Now, what does this mean for me? I was once again reminded that I am easily swayed from Paul’s admonition to keep my mind set on God’s ways rather than being distracted by the wasteful pleasures around me. Col 3:1-5 (ESV) “If then you have been raised with Christ, seek the things that are above, where Christ is, seated at the right hand of God. Set your minds on things that are above, not on things that are on earth. For you have died, and your life is hidden with Christ in God. When Christ who is your life appears, then you also will appear with him in glory. Put to death therefore what is earthly in you: sexual immorality, impurity, passion, evil desire, and covetousness, which is idolatry.”

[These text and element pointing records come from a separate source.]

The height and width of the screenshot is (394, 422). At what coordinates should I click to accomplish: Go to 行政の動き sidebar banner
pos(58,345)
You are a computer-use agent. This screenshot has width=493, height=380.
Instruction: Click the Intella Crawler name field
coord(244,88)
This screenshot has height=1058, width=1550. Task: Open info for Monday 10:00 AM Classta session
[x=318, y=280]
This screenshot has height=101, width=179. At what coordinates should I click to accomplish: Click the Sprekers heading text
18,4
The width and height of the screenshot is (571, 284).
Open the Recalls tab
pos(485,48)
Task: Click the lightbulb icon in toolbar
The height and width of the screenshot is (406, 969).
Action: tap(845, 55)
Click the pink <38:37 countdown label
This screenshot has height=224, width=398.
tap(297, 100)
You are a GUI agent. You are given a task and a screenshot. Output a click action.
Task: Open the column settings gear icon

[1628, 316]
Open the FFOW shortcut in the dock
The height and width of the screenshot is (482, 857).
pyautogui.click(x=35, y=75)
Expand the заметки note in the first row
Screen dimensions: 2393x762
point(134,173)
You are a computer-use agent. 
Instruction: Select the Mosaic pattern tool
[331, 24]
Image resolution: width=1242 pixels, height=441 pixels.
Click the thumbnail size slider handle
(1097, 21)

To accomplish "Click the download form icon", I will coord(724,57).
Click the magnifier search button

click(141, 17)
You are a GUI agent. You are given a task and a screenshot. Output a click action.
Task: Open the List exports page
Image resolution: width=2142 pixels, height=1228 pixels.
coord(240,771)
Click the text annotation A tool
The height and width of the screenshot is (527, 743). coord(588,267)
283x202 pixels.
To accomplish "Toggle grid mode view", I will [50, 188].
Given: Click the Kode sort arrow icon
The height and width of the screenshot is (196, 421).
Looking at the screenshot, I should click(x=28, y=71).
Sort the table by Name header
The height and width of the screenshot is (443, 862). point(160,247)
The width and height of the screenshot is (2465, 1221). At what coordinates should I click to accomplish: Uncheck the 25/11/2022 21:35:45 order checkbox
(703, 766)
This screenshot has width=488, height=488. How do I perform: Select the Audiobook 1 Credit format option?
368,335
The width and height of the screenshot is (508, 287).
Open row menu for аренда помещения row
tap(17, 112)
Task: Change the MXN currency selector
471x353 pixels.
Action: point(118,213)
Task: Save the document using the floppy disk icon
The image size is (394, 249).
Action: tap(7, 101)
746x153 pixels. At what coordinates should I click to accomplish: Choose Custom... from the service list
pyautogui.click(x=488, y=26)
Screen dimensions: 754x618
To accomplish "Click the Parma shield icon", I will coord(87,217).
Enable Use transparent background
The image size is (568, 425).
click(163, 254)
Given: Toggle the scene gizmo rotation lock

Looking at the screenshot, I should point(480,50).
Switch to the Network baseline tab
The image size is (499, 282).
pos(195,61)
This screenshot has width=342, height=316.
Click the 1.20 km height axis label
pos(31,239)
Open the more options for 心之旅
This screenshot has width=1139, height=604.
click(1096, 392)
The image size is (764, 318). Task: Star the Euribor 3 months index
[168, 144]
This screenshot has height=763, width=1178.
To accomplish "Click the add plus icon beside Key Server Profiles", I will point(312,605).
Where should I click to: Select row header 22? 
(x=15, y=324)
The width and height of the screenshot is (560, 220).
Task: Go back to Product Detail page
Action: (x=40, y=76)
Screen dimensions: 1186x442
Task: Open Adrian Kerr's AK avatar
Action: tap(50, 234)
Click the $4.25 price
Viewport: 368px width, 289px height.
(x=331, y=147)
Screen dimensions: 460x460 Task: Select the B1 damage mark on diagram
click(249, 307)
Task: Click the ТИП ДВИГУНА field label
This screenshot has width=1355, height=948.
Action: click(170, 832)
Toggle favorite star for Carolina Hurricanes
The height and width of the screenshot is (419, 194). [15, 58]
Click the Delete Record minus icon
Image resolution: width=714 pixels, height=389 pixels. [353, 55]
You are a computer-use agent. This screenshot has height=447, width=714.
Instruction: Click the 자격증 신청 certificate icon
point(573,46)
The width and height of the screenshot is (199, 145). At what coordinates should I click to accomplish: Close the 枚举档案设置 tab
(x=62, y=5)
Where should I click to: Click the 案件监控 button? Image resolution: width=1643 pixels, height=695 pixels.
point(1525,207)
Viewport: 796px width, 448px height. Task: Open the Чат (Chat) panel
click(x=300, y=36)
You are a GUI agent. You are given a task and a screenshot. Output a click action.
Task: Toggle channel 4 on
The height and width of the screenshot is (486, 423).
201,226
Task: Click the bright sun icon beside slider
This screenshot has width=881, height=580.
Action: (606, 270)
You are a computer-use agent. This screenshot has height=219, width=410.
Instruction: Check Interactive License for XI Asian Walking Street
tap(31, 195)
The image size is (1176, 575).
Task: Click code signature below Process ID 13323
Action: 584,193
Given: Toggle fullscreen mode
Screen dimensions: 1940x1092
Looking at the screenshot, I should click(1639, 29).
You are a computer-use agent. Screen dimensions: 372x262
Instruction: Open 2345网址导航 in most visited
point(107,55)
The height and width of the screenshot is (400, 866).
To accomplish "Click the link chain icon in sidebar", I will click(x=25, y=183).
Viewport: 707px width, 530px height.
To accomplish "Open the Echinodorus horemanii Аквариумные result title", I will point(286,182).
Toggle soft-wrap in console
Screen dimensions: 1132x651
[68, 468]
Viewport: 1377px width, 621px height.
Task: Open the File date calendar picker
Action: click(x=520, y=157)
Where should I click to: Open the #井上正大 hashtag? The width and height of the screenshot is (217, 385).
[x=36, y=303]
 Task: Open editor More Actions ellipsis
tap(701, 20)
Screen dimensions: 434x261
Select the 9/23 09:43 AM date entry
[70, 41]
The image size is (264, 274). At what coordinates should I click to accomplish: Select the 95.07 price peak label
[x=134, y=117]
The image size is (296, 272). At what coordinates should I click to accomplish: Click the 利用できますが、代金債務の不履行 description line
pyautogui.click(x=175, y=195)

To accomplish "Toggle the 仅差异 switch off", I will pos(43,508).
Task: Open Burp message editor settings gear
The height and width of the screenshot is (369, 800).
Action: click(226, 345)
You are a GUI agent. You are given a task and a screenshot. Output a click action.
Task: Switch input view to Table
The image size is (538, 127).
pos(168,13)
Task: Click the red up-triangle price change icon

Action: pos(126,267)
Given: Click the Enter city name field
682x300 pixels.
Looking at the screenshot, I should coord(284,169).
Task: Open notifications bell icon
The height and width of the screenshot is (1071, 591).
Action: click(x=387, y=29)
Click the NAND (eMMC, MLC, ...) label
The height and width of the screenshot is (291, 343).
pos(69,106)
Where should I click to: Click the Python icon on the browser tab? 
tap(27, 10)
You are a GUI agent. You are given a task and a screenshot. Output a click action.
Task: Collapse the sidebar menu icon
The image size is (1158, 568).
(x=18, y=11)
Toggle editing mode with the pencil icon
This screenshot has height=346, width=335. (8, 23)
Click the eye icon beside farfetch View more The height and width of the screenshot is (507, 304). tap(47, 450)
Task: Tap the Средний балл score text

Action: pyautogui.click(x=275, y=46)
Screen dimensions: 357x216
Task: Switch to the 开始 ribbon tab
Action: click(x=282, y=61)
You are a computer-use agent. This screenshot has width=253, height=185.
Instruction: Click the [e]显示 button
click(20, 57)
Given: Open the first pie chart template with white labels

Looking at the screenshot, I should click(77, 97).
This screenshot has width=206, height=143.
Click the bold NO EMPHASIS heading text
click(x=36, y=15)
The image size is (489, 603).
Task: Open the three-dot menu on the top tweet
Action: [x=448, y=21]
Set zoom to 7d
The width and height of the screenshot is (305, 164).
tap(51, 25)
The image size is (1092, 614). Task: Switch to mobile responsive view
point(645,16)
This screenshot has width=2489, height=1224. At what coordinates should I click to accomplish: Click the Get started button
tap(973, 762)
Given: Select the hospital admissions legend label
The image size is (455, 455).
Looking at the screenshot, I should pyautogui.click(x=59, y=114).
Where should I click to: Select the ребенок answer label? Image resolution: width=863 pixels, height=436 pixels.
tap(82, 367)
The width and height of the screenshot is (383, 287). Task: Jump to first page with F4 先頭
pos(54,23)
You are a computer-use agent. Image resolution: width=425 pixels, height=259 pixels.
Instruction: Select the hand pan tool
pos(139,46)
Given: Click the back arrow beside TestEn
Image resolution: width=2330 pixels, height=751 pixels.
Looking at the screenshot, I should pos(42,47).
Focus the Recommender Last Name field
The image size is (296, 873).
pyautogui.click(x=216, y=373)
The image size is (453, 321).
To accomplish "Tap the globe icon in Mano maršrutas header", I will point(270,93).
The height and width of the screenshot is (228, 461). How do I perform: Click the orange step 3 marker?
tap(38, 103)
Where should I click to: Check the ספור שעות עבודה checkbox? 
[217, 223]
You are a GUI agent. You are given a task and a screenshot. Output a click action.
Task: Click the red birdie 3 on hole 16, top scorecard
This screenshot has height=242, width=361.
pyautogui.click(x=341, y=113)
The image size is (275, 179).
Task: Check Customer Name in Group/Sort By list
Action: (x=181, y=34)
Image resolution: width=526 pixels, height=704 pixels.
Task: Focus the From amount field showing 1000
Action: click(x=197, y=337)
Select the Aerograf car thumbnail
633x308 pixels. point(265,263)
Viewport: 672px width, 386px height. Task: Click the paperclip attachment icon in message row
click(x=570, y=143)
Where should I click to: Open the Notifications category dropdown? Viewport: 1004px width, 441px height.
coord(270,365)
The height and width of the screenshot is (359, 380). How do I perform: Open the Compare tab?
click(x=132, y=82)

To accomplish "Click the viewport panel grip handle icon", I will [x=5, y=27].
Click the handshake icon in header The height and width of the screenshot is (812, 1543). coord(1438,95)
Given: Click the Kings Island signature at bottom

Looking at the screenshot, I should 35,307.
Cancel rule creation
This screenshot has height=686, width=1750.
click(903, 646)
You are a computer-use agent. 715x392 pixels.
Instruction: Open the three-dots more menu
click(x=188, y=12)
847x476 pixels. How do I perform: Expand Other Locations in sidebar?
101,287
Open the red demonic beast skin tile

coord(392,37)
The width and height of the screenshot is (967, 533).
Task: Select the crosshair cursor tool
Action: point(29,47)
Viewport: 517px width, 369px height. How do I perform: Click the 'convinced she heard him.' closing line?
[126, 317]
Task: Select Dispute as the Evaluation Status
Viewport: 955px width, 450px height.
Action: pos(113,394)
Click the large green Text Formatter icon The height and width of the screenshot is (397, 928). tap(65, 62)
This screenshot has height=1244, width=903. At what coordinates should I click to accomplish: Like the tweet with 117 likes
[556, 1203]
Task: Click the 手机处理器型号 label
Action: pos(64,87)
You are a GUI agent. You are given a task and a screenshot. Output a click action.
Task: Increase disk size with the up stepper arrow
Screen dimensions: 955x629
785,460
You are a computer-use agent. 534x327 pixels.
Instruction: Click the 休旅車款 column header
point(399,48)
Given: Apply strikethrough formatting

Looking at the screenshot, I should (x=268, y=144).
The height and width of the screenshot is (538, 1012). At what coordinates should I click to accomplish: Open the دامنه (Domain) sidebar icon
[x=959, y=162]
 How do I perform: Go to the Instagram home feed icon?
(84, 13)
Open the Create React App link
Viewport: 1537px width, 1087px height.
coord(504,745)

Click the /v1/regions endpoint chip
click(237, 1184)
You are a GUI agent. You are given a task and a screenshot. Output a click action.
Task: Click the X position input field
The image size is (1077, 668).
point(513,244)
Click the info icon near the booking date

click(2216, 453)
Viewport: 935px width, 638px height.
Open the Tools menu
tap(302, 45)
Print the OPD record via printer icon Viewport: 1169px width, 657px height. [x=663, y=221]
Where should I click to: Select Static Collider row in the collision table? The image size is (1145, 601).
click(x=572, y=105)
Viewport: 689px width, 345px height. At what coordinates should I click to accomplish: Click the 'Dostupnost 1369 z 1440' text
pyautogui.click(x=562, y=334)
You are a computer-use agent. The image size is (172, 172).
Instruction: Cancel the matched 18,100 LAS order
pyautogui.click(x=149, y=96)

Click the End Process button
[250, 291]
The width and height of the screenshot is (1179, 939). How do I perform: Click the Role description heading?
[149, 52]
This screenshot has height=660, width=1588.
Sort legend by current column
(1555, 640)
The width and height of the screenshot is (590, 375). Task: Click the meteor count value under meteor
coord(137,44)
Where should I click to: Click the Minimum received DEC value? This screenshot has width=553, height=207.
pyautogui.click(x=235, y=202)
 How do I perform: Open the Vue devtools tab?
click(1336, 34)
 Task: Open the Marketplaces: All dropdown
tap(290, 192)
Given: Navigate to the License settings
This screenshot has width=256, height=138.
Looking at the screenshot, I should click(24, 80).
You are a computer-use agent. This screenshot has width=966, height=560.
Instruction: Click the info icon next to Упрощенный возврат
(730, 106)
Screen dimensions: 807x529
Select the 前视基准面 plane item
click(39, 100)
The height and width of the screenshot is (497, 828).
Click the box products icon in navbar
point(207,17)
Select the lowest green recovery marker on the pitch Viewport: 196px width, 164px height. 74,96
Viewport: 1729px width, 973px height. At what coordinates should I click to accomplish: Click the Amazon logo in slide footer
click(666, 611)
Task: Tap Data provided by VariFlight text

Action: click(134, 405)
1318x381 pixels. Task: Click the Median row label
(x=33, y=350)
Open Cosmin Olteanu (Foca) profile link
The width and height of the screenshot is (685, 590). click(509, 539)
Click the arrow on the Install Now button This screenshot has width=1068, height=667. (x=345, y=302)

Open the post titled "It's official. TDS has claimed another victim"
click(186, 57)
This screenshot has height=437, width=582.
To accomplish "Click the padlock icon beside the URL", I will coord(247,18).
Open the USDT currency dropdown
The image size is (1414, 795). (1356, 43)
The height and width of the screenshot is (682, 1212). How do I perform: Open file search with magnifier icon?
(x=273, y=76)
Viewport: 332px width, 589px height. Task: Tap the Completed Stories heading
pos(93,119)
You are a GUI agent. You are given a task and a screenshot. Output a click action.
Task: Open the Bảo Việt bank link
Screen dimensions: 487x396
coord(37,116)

I can easily judge someone for their failure to keep their focus aloft (looking up to God), but by doing so I can lose my focus. An idea that I find helpful is to remember how I use my eyes when I drive with my family. If I spend too much time looking at any car beside me or at anything in the car with me the results can be disastrous. I want to know what the drivers in the cars around me are doing. If they are looking around to change lanes I want to get out of their way if I can. If they are texting, reading the paper, or arguing with their passengers I want to keep a safe distance between us.

The same idea applies to my Christian walk. I need to glance around me at what others are doing, but I want to keep my mind on Christ's path for me. I need to notice Joe's weakness and pray for him. I need to avoid some of the mistakes that led to his failure so that I don't follow, but I don't want to get too involved as a spectator or the results may lead to my own crash. If I am part of the solution for Joe, then his path may be part of my path, but if I am not involved, as Dad often says, I need to get on with my work.